The good news for airlines and airline stocks is that business travelers are back. The bad news is business travelers are demanding a better deal. Gone are the nights of wine and roses and limitless expense accounts – in a fragile recovery, frugality rules. And the challenge facing airlines like United Continental (NYSE: UAL), American Airlines (NYSE: AMR) and Delta Airlines (NYSE: DAL) is how to keep business passengers in the seats without eroding margins.
U.S. companies are forecast to spend 5% more on travel in 2011 than they did last year, according to an AP report. That’s double the growth rate from 2010, which followed two years of decline. That’s good news for airlines since business travel, while accounting for only 20% of all passengers, makes up half of airline revenue.
But until businesses feel comfortable that the recovery is deep and real, when it comes to travel expenses they’re more likely to, as NFL great Mike Ditka once said, “Throw nickels around like they were manhole covers.” According to the Global Business Travel Association, corporate travel managers are asking employees to travel on the cheap: spend fewer nights on the road, stay at less expensive hotels, rent smaller cars and, in some cases, book cheaper flights that aren’t nonstop. As a result, the average cost per trip in the first quarter of 2011 is forecast to be $538, 6% below the same period in 2008.
But if companies are looking for real bargains, they may well have to opt for non-business class, connecting flights. Last week, United and Continental airlines parend United Continental Holdings (NYSE: UAL) raised fares on business class, first class and instant-upgrade coach tickets.
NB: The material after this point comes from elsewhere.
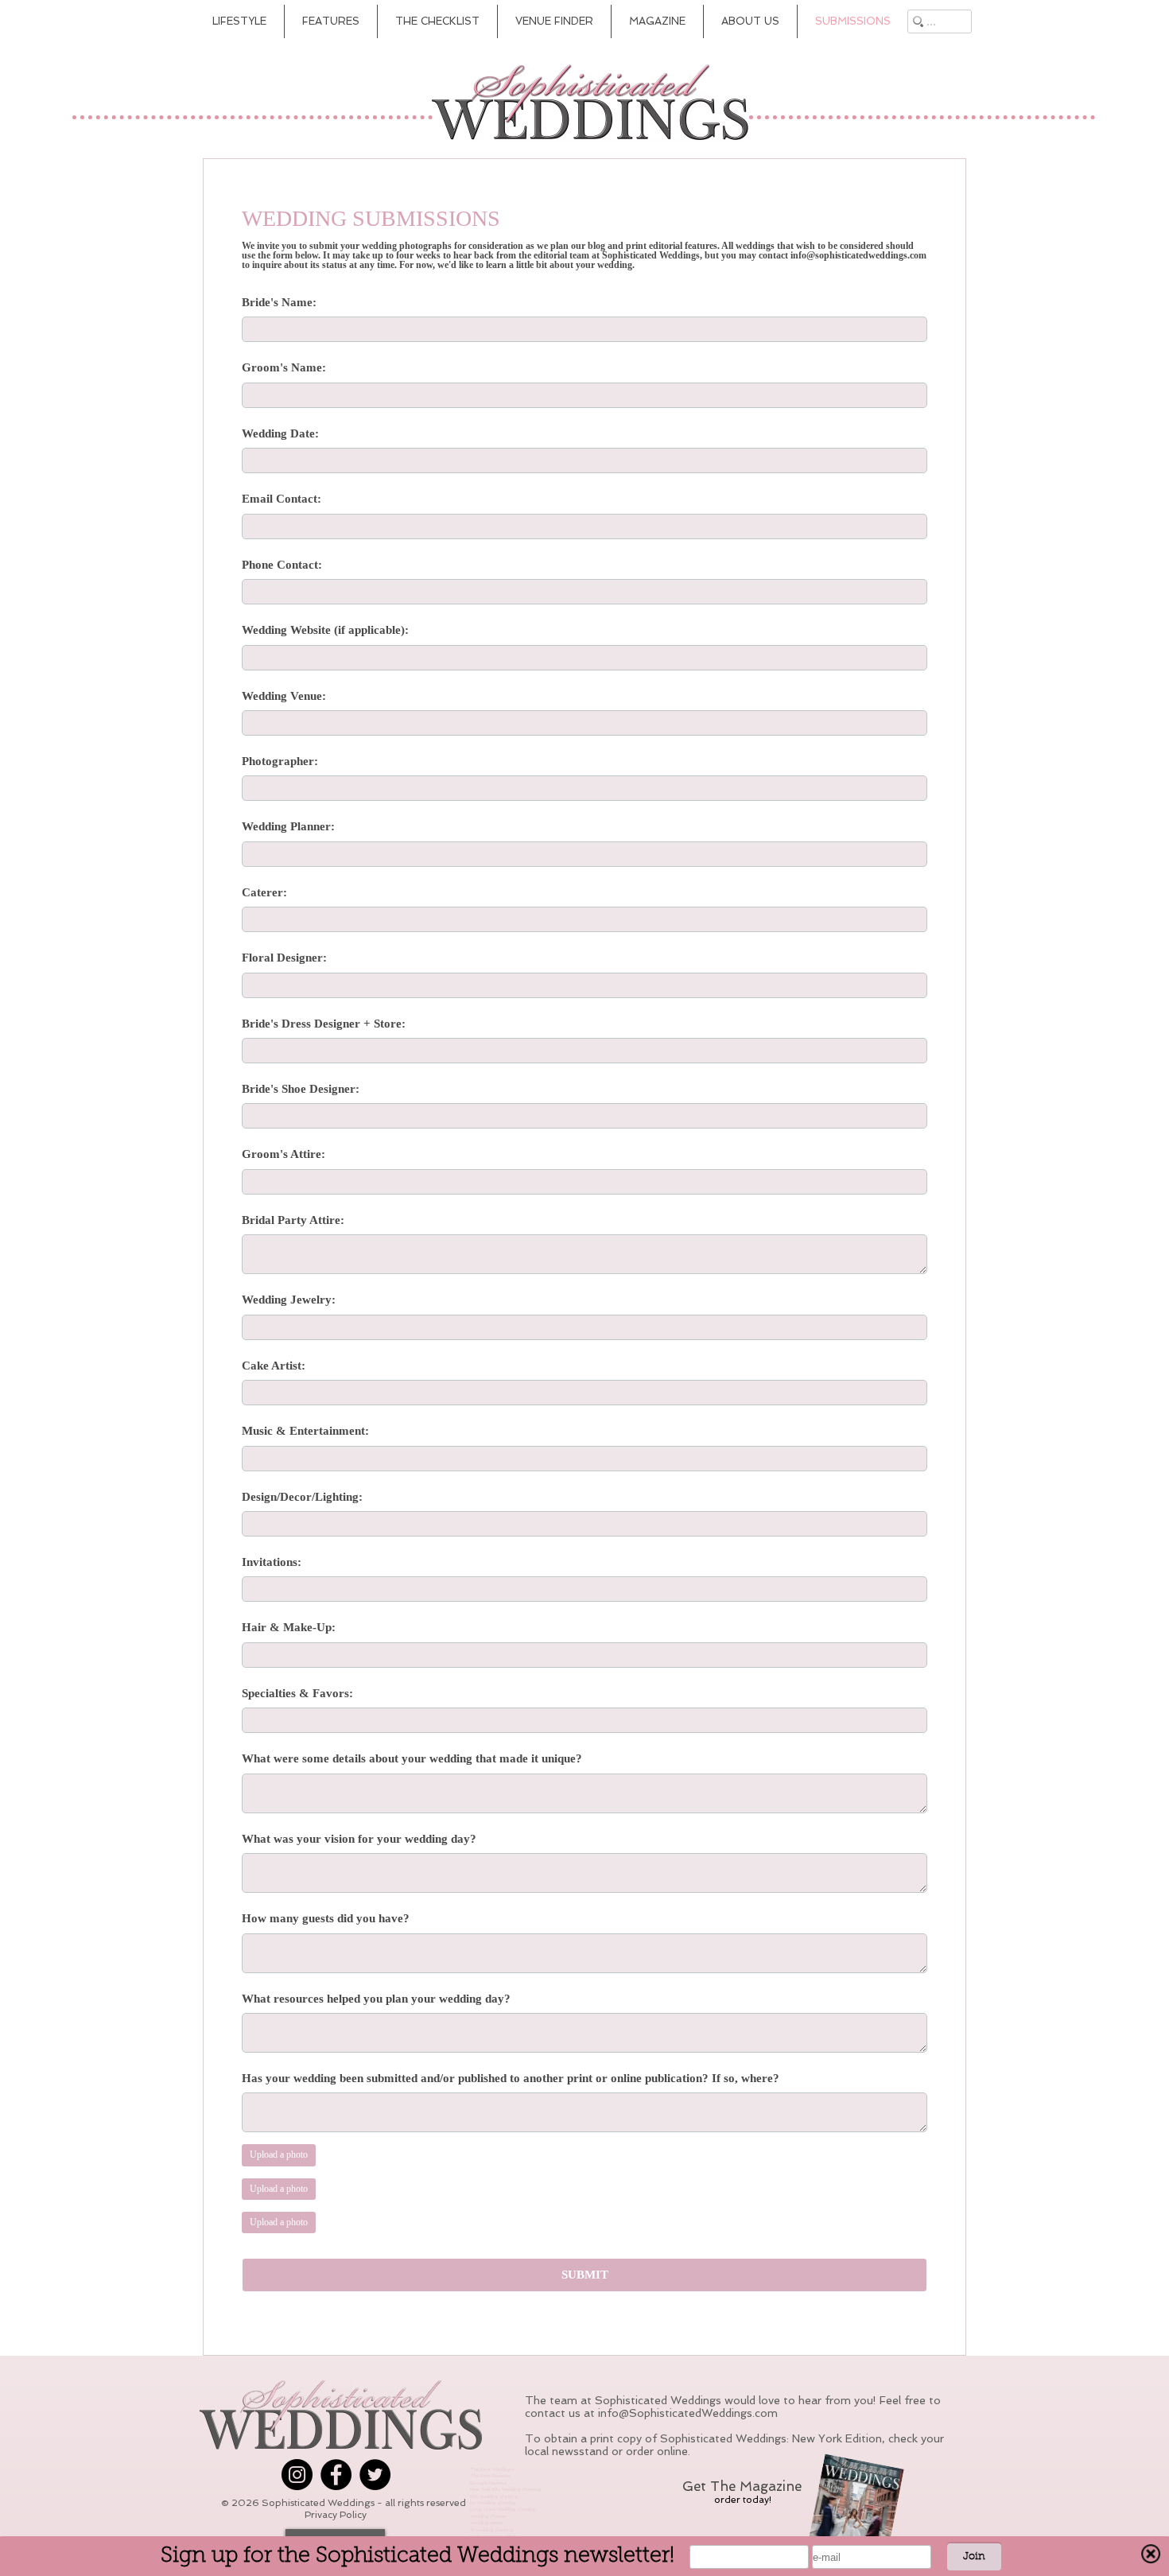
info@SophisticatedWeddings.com (688, 2413)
American Airlines (NYSE: AMR) and Delta Airlines (NYSE: DAL) agreed to match the fare increases since business passengers are less likely to cancel or delay travel because of heftier ticket prices.
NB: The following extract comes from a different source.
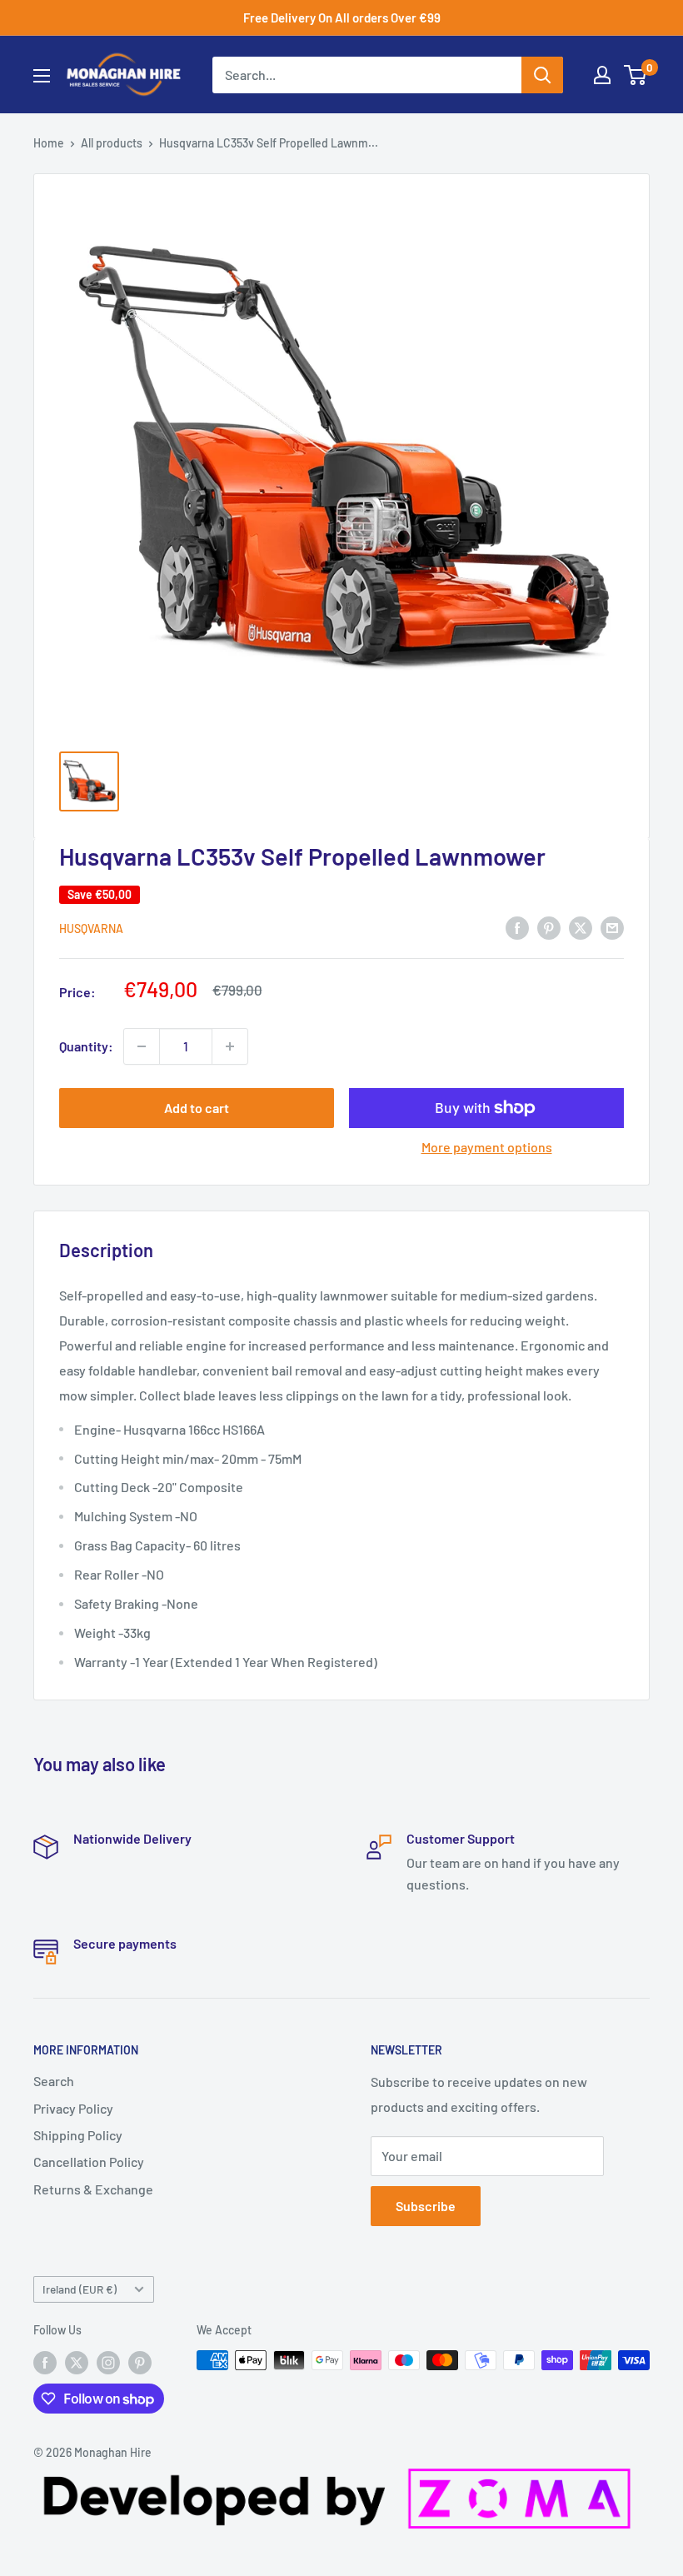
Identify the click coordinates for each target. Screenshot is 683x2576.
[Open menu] (41, 75)
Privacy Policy (73, 2108)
If airlines begin to face price resistance from companies on premium business-class fares, they will need to respond with new tactics that offer discounts while keeping profits high. One answer is providing a class of service between business and economy — United Airlines and Delta have begun instituting new Economy Plus programs.
United has had success with its Economy Plus section, which for a fee offers extra legroom and is one of its most popular options. Delta’s Economy Comfort, which is set to begin on the long-haul flights this summer, will charge a fee for early boarding, larger seats and free alcoholic beverages.
Airlines also are moving towards an “a la carte” pricing system in which the fare price just buys the passenger a seat on the plane. Passengers then are charged fees for extra amenities such as baggage, snacks, premium food, premium coffee, premium beverages, alcoholic beverages, in-flight wi-fi, comfort seats, advanced seat assignment, or priority boarding. Southwest Airlines (NYSE: LUV) is the only airline still moving away from this model with its no-fee, no-frills service.
But if airlines really want to attract business travelers at business class prices they may want to look into offering more elite services to these customers. One unexplored niche is child-free flights. In a survey carried out by the Business Travel & Meetings Show, which was held in London last week, 1000 UK business travelers were asked what annoys them most about first class travel. A full 74% said the presence of children on flights.
While there may be howls of protest from companies over the high cost of business travel, this survey implies that they might be willing to pony up a little more cash for a flight where their employees’ work and productivity isn’t interrupted by screaming children.
As of this writing, Susan J. Aluise did not own a position in any of the stocks named here.